Clouds and potential for freezing fog Monday

We are keeping a close eye on the atmosphere from the surface up to around 5,000 feet above the ground tonight and Monday.  Data suggests the potential for a low cloud layer developing overnight, which could lead to slick roads and exposed surfaces.

Road and bridge surface temperatures provided by INDOT Sunday evening.

We start with temperatures at the surface.  Not the usual thermometers that are approximately six feet above the ground, but instead temperatures on roads and bridges.

Thanks to INDOT we can see temperatures on interstates around central Indiana.  I've chosen three to show at I-65 and I-865 on the northwest side of the Indianapolis metro, I-65 and Market Street in downtown Indianapolis, and 465 and I-74 on the southeast side of Marion County.

At a little after 6pm Sunday evening, road temperatures were running anywhere from 28° to 33° - almost all below freezing.  Not surprisingly, bridge temperatures are mainly cooler - with the exception of 465 and I-74.  Nonetheless, they are all below freezing.

If the roads are not treated, any moisture that comes in contact with them will likely freeze and create ice.


This becomes the big question.  Is this just going to be low cloud cover or will it be fog.  It will also make a big difference if we see freezing fog, since temperatures will below freezing - forecasting lows in the teens Monday morning.  If it is mainly low clouds, there is less of a chance of any moisture freezing on the surface.

Several computer models suggest the visibility will drop to less than a mile at times in central Indiana, especially along and north of I-70.

Computer model projection of visibility in miles Monday.

Above is the forecast visibility in miles from our high-resolution RPM computer model.  You can see the visibility dropping to feet in Kokomo prior to sunrise Monday.

A drop in visibility can also be due to low clouds in the area.  At this time, I suspect we are mainly talking about low clouds with some areas of patchy fog.

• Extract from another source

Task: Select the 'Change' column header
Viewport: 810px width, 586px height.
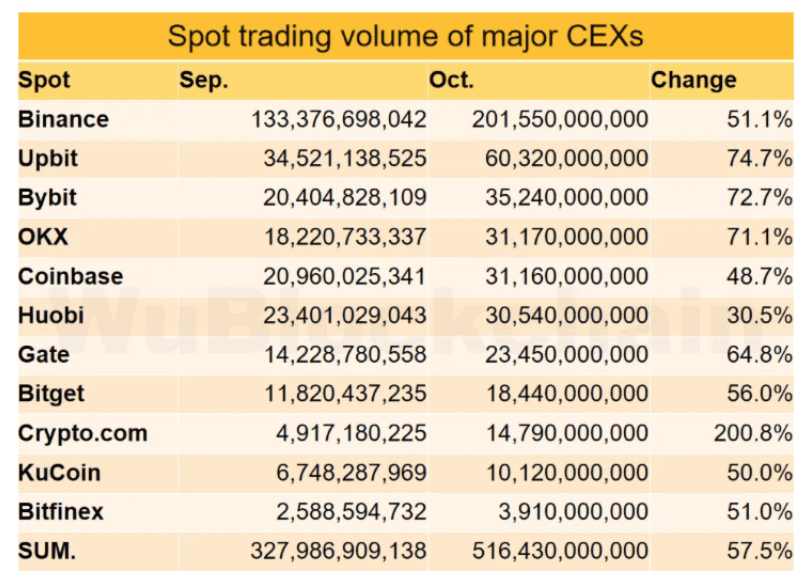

Lets look a little closer at the data to see what's going on in the atmosphere.  The image below shows a vertical slice of the atmosphere over Indianapolis as forecast by the North American computer model (NAM) from Sunday afternoon.

A look at a vertical slice of the atmosphere over Indianapolis Sunday through Wednesday by a computer model projection.

To read the image correctly, you should know that it reads from right to left.  Times are listed along the bottom of the image.  Each horizontal dashed line is an additional 1,000 feet above the surface.  In this instance, we are look from the surface to 7,000 feet.  The yellow lines represent the air temperature at various levels.  The 0's with the line show that is the 0° Celsius line.  The areas shaded in white represent where the software believes clouds will develop.

Two things to notice when you first look at the data above.  The model is suggesting there will be a layer of clouds from roughly the surface to just over 1,000 feet starting overnight.  The second thing to notice is the area of 0°+ Celsius temperatures ABOVE the surface.  It begins at approximately 2,000 feet in the air.  Below that, the temperature is -5° Celsius (it is hard to read).  This indicates an inversion - when warm air resides above a layer of cold air.  This happens often in the winter and keeps clouds near the surface.

The model picking up on the inversion helps to strengthen my confidence in the low level cloud deck developing.  And in fact, this model suggests the low clouds still around until early Thursday morning.

It should be noted there are a couple computer models that do not pick up on the low clouds.  In fact, they suggest it will be a sunny day.  That's what makes the temperature forecast tricky.  If we don't have the clouds, temperatures will be in the upper 30°s to lower 40°s.  With the clouds, temperatures will only be in the low 30°s, and some may not get out of the 20°s.

At this point, it is best advised to check road conditions before leaving home for work in the morning.  And depending on how long the clouds/fog stick around, you'll want to check road conditions before leaving work for home in the afternoon.